Saturday, April 17, 2010

And there were ballot boxes - Power of Royalties

Alberta experienced a power struggle between the petroleum industry producing Alberta petroleum and the Government of Alberta otherwise known as the People of Alberta.

Royalties were raised and then royalties were lowered. The adversarial approach at play included threats and actions of economic punishment of Albertans and petroleum companies.

Albertans were punished by falling production mixed with falling gas prices and therefore falling net royalty revenues to their government and and a lowering of the overall return to the resource owners.

Petroleum companies were punished by threats of reduced net return per unit of production – barrels of oil or cubic feet of gas - as more of the final price received was supposed to go to Albertans.

Some argue that the final result of all this was reduced employment, fewer Alberta taxpayers, lower royalty income, lower producer profits, lower producer investment, increased production from competing petroleum producing jurisdictions, in other words, not one positive outcome.

I must say that none of these perceptions is as clear cut as the adversaries expressed them or as I have presented them.

However, aside from those arguments, do near-zero or even negative royalties, should they ever come to pass, be good for the petroleum industry?

As it stands, the petroleum industry clearly demonstrated dominating economic power turned into dominating political power.

At the same time, Albertans have committed their Government to providing some minimum level of service to serve the common good. Reduced royalties rolled into general government revenue threaten to reduce the resources available to provide those services. Yet all these services provide infrastructural support to Albertans as they strive to achieve their quality of life expectations and are the single most important purpose of government, with the need remaining pretty much constant over time on a per person basis.

Assuming Albertans want any government at all, Albertans then have four choices.

They can reduce their expectations of what a minimum level of service should be and what that service mix should be – hospital beds per person, lane kilometres of road per person, police and fire officers per thousands of citizens and so on. Should there be hospital beds or schools, police or highways?

Albertans can sell off other assets to earn revenue to make up what's needed – highways sold and leased back, parks sold to residential and vacation property developers and so on.

Albertans can borrow money and hope to grow out of the deficit and debt financing required to pay for current expenses.
=-=-=-=-=
• What you need to do
A: Summarize the piece on Alberta petroleum royalties in two sentences.
B: Write the next part of the piece on Alberta petroleum royalties, starting after its final sentence.

(Collected data)
=-=-=-=-=
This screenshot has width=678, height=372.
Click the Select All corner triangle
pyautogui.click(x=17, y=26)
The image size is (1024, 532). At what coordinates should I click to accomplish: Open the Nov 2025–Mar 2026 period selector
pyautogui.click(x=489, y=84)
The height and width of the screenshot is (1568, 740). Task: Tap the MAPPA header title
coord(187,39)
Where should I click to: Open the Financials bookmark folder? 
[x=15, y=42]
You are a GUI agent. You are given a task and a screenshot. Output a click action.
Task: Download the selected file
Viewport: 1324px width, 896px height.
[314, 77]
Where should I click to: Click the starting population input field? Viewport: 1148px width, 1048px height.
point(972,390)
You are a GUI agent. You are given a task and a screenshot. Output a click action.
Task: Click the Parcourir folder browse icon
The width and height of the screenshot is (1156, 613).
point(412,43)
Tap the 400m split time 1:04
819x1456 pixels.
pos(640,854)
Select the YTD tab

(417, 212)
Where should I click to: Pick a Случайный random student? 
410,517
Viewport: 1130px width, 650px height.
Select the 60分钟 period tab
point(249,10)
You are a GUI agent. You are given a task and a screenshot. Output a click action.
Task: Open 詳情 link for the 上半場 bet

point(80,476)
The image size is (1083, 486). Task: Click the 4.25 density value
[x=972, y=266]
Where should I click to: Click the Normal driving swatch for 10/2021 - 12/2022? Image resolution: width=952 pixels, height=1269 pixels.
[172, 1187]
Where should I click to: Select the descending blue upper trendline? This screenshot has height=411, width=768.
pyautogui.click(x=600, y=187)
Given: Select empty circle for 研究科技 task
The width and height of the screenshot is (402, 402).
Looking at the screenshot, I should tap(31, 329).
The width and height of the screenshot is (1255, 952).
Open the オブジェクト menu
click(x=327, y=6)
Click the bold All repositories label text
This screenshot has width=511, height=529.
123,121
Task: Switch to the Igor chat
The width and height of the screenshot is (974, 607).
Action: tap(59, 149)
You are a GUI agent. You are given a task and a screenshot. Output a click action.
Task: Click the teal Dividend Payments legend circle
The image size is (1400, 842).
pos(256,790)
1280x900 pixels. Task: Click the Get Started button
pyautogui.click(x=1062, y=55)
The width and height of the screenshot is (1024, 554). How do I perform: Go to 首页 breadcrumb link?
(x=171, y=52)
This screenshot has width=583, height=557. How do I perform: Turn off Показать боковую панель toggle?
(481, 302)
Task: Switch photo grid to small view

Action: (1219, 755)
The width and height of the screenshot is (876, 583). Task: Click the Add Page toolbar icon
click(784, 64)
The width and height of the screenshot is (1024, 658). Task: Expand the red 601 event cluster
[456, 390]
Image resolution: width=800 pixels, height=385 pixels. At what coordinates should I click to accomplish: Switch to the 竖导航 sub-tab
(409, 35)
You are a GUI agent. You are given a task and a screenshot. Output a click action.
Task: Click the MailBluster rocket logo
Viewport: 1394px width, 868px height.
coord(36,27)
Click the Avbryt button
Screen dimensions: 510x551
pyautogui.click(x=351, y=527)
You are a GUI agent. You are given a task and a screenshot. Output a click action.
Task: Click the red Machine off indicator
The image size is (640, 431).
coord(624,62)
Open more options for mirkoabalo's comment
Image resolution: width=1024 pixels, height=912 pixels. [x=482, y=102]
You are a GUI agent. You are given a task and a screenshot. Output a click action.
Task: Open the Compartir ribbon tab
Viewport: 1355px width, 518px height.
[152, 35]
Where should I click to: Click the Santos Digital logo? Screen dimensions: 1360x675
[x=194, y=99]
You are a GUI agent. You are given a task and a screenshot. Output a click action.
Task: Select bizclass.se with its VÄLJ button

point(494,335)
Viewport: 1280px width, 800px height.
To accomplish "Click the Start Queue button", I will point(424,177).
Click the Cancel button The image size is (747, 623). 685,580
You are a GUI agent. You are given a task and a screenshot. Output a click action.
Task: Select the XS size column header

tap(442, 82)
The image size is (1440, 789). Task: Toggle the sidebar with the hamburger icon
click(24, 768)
=-=-=-=-=
• Answers to the tasks
A: Alberta went through a power struggle between the petroleum industry and the provincial government, with royalties raised and then lowered amid threats and actions of economic punishment against both Albertans and petroleum companies. Because reduced royalties threaten the revenue that pays for a minimum level of public services, Albertans face choices that include lowering their service expectations, selling off other assets, or borrowing money.

B:
Albertans can raise personal and corporate income taxes.

Albertans have already lived through the first option. Albertans are toying with aspects of the second option.

Albertans have lived through the third option and are again using that option via provincial bonds after swearing off of deficit and debt financing as a viable or sustainable alternative to government financing.

The fourth option is a game changer. What if Albertans got used to paying for the minimum level of government services through personal and corporate income taxes?

The budget could be balanced with taxes. Funding for schools, roads, hospitals, emergency services, police and so on would be stabilized. Services and infrastructure would experience greatly reduced feast or famine financing which usually means human services going through famine (low service levels) when the economy is down and the need is greatest and feast (high service levels) when the economy is heated up and the costs are highest.

The government and people of Alberta would then not be as dependent on the petroleum industry for maintaining level of service and would not be captive of that industry's need for short-term quarterly profits.

As it stands now, about one in seven Albertans is directly employed in energy production while seven in seven Albertans have their level of government services expanded or reduced by that industry's commercial success alone.

It is high time the People of Alberta studied their options and stood up for themselves as independent and self-sufficient citizens. Paradoxically, near-zero royalties must accelerate that process, thereby reducing the economic and political power of the petroleum industry in Alberta. As Albertans become less dependent on the petroleum industry for their well-being, the industry will have ever-less ability to bring government to heel to do its bidding.

What might happen to royalties and costs of services to that industry then?

As the title to this series suggests, all this was done in what must be a democratic society because it happened in the presence of ballot boxes.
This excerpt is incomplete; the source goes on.